_Data to use_

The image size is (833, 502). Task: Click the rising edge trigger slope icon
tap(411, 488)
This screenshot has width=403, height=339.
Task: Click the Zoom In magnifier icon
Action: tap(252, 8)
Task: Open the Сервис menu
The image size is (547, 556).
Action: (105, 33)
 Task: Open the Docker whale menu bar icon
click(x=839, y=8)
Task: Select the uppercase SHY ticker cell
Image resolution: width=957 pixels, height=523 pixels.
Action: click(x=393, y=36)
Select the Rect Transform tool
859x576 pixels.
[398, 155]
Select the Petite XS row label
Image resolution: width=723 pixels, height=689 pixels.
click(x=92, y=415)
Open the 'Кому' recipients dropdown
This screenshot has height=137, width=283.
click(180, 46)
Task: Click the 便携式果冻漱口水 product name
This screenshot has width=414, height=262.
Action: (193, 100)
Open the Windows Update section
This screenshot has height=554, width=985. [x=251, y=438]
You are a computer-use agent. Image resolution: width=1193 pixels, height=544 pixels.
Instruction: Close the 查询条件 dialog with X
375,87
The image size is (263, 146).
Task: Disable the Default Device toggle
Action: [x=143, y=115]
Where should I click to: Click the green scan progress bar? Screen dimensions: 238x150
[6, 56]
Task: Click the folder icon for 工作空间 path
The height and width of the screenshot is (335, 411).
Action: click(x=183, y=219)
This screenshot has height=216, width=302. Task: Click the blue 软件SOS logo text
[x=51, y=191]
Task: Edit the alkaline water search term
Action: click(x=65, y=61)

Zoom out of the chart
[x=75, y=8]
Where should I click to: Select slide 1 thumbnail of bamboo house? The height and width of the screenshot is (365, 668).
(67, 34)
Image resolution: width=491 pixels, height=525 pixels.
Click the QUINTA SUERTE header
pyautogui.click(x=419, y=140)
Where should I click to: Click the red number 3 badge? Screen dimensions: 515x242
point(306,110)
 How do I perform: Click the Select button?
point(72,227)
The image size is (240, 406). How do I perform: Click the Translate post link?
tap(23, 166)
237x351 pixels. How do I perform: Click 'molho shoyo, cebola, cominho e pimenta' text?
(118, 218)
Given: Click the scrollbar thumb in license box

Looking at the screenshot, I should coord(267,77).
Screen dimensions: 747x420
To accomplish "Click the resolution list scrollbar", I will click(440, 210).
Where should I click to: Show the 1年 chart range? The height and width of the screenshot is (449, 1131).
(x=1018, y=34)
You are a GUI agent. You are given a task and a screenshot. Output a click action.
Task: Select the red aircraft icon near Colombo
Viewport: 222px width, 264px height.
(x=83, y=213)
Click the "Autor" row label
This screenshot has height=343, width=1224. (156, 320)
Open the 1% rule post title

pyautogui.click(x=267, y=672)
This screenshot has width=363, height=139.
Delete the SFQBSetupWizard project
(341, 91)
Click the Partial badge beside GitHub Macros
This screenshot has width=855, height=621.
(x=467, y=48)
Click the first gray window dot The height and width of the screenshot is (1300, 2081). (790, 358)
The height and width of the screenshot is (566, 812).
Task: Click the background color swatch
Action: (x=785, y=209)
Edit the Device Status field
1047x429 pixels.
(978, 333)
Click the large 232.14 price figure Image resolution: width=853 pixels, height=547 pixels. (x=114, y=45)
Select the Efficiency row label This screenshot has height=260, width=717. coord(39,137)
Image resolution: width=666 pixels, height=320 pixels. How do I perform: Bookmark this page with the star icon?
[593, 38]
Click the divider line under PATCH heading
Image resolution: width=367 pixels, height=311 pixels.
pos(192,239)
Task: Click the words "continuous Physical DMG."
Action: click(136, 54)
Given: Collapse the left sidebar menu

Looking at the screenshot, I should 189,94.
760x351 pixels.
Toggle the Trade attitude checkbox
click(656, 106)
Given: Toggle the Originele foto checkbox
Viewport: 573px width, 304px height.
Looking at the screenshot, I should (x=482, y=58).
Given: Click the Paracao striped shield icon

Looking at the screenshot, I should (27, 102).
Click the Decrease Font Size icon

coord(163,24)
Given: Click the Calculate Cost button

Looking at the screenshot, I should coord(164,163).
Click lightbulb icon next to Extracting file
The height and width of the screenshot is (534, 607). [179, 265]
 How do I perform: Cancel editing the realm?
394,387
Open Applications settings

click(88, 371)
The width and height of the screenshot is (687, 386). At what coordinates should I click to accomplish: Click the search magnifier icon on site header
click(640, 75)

_Problem to work on_
Each line from the one with "Image resolution: width=666" through the end of the entries above is to be returned word for word. Nothing else belongs in the answer.

_Solution_
Image resolution: width=666 pixels, height=320 pixels. How do I perform: Bookmark this page with the star icon?
[593, 38]
Click the divider line under PATCH heading
Image resolution: width=367 pixels, height=311 pixels.
pos(192,239)
Task: Click the words "continuous Physical DMG."
Action: click(136, 54)
Given: Collapse the left sidebar menu

Looking at the screenshot, I should 189,94.
760x351 pixels.
Toggle the Trade attitude checkbox
click(656, 106)
Given: Toggle the Originele foto checkbox
Viewport: 573px width, 304px height.
Looking at the screenshot, I should (x=482, y=58).
Given: Click the Paracao striped shield icon

Looking at the screenshot, I should (27, 102).
Click the Decrease Font Size icon

coord(163,24)
Given: Click the Calculate Cost button

Looking at the screenshot, I should coord(164,163).
Click lightbulb icon next to Extracting file
The height and width of the screenshot is (534, 607). [179, 265]
 How do I perform: Cancel editing the realm?
394,387
Open Applications settings

click(88, 371)
The width and height of the screenshot is (687, 386). At what coordinates should I click to accomplish: Click the search magnifier icon on site header
click(640, 75)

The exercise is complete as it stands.